Directive: Put the lines of the records into a JSON list of strings, one string per line and no blank lines. Begin at the line that contains "Given: Sort table by Partner column header", continue through the end of the records, and leave the pictures out.

Raw records:
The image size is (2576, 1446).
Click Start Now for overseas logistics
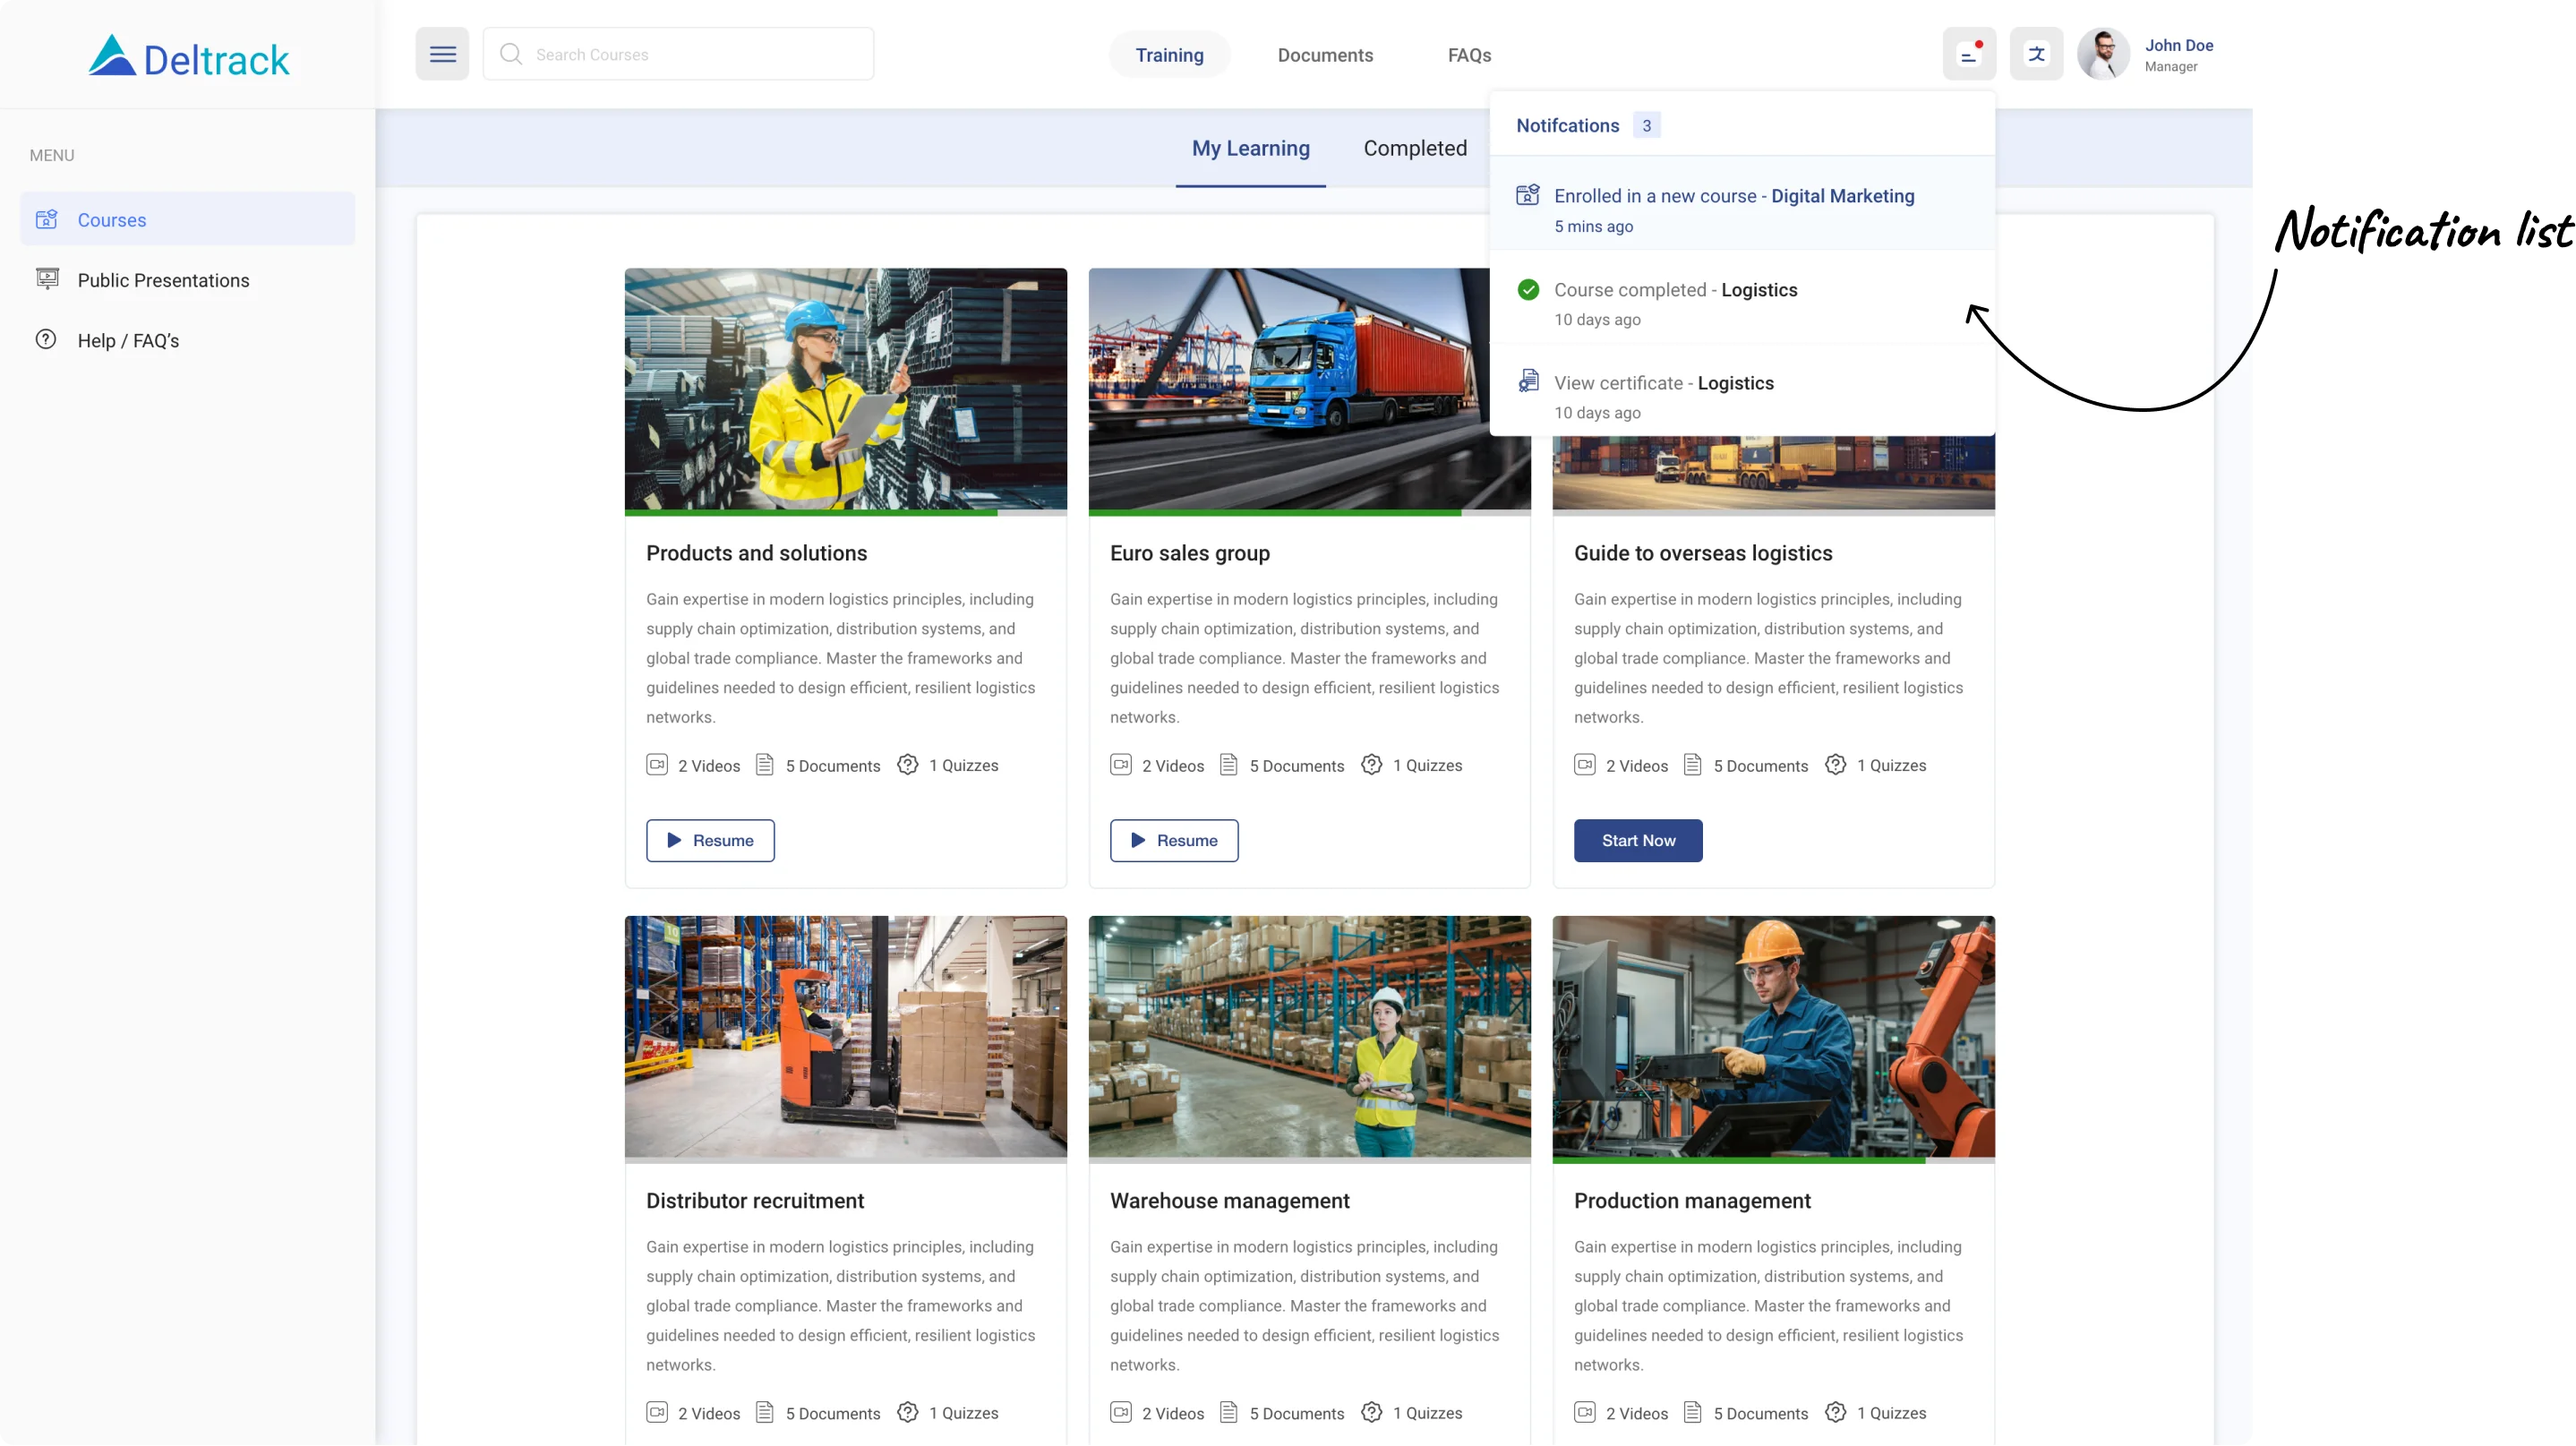[x=1637, y=840]
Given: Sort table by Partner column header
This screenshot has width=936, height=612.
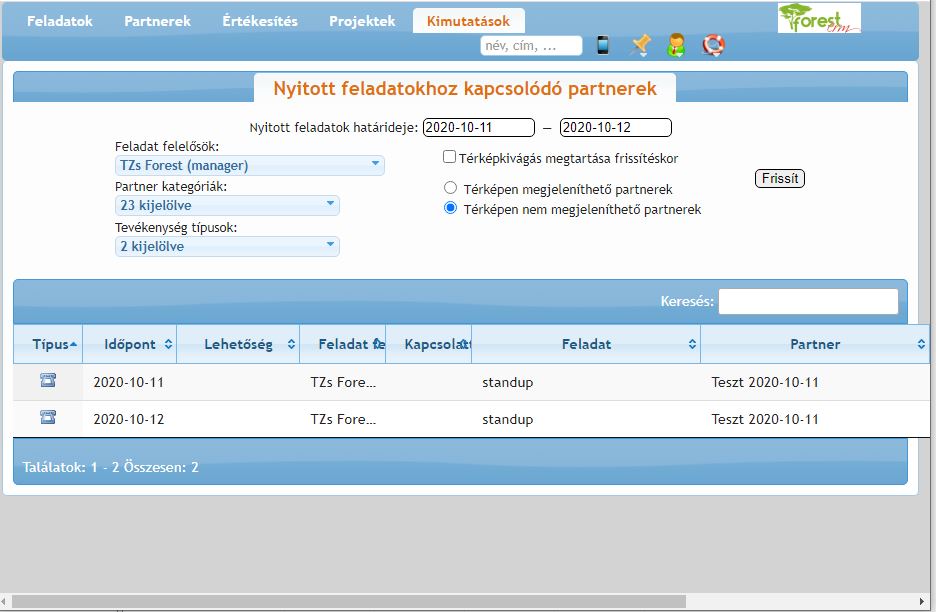Looking at the screenshot, I should 814,344.
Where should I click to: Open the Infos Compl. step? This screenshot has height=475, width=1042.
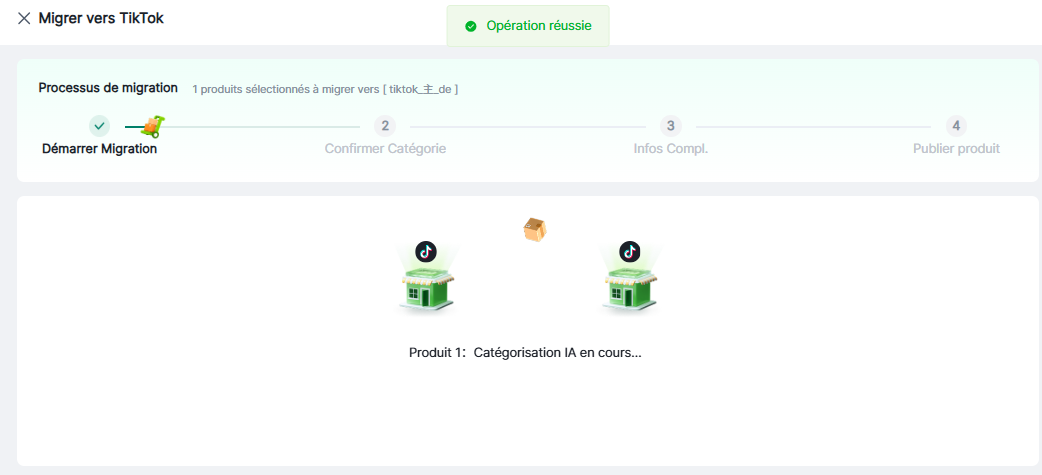[671, 149]
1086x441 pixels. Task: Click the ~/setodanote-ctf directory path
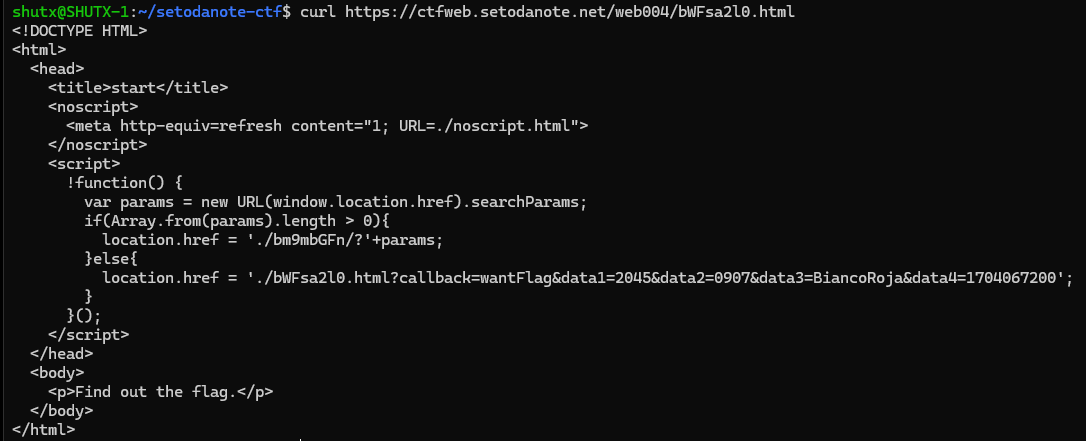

Solution to this problem:
[
  "Given: Sort table by Partner column header",
  "This screenshot has width=936, height=612.",
  "Looking at the screenshot, I should 814,344.",
  "Where should I click to: Open the Infos Compl. step? This screenshot has height=475, width=1042.",
  "[671, 149]",
  "1086x441 pixels. Task: Click the ~/setodanote-ctf directory path"
]